_PROBLEM SET_:
1. In the patch message, what does the extended target_resume interface accept instead of a `step' boolean?
2. Please echo the patch message word for word from "(notice that the" to "it would look.".
3. List every value defined in the target_resume_kind enum in the patch message.

[begin TEXT BLOCK]

[reverse] PATCH: Several interface changes

Pedro Alves pedro@codesourcery.com
Tue Oct 7 16:09:00 GMT 2008


On Monday 06 October 2008 23:11:14, Michael Snyder wrote:
> Pedro Alves wrote:
> > A per-target property may seems to make sense on
> > single-threaded,single-inferior targets, but when you add support
> > for multi-inferiors per target (e.g., extended-remote has some of it now,
> > and I'm going to push more of it), or multi-threaded support, the
> > per-target setting may not make sense anymore --- explicit requests
> > at the target resume interface (just like your new packets) may make
> > more sense.  Imagine forward execution non-stop debugging in all threads
> > but one, which the user is examining in reverse.  What's the target
> > direction in this case?
> 
> Yakkk!!!

:-)  Here's an alternative interface I was considering and envisioning
when I mentioned the above.  Consider this just a suggestion.  If it
looks bad, let's quickly forget about it.

> > The question to me is --- when/why does the target (as in, the debug
> > API abstraction) ever need to know about the current direction that
> > it couldn't get from the core's request?

So, after last night's discussion, I came up with the attached to
see how it would look like.  The major change is that I consider the
reverse/forward-direction thing a property or the command the user
requested, and as such, belongs together with the other thread
stepping state we keep in struct thread_info, and the
target_ops implementation, adjusts itself to the direction GDB
requests with target_resume.  I've extended target_resume's interface
to accept this instead of a `step' boolean:

 enum target_resume_kind
   {
     /* Continue forward.  */
     rk_continue,

     /* Step forward.  */
     rk_step,

     /* Continue in the reverse direction.  */
     rk_continue_reverse,

     /* Step in the reverse direction.  */
     rk_step_reverse,
   };

(notice that the order of the things in the enum allows me to
miss some conversions --- I'm lazy).

  I can't say if I like this new target_resume interface or
not.  I just tried doing it to see how it would look.

[end TEXT BLOCK]
[begin DATASET ENTRIES]

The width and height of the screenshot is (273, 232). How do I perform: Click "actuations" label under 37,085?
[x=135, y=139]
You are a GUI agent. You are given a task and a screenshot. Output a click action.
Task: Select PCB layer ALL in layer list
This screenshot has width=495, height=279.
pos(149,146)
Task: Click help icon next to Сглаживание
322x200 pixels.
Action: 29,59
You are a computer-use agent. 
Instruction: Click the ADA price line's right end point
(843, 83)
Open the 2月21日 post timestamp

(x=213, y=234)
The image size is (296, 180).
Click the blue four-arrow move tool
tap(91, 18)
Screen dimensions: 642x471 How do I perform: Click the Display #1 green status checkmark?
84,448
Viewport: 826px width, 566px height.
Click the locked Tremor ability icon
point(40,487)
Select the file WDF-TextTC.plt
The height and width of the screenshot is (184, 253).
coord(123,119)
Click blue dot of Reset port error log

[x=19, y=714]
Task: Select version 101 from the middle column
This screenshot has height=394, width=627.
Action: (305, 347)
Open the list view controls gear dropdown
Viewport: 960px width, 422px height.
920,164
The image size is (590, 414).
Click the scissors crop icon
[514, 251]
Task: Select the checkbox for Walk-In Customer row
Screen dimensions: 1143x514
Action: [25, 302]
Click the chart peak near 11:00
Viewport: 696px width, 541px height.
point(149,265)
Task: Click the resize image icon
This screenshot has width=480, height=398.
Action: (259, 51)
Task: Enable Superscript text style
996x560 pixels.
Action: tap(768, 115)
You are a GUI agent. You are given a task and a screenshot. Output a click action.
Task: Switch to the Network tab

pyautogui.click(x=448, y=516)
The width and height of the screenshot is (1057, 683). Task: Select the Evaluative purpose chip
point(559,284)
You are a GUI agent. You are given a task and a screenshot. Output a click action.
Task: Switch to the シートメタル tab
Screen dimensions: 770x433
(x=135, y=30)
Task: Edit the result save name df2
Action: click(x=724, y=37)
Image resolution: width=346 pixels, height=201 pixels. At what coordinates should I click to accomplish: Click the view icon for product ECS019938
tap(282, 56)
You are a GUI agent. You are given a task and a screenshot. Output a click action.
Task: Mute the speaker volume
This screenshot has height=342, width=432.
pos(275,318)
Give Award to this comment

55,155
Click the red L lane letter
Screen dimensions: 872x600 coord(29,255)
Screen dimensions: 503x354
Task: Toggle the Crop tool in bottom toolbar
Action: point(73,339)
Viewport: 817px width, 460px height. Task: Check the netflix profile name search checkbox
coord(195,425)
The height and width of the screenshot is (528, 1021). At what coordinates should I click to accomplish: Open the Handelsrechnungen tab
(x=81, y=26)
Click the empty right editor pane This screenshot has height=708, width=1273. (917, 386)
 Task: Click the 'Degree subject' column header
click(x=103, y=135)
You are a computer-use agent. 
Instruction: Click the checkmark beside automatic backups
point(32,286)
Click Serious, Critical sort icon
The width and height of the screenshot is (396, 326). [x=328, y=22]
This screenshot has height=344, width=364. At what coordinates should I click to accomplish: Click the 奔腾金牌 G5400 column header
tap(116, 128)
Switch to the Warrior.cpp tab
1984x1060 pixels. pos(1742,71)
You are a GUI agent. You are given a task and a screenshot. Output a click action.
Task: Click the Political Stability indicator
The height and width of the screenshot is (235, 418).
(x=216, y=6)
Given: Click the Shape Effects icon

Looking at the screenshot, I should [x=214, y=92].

[end DATASET ENTRIES]

_OUTPUTS IN ORDER_:
1. It accepts an enum, target_resume_kind.

2.
(notice that the order of the things in the enum allows me to
miss some conversions --- I'm lazy).

  I can't say if I like this new target_resume interface or
not.  I just tried doing it to see how it would look.

3. rk_continue, rk_step, rk_continue_reverse, rk_step_reverse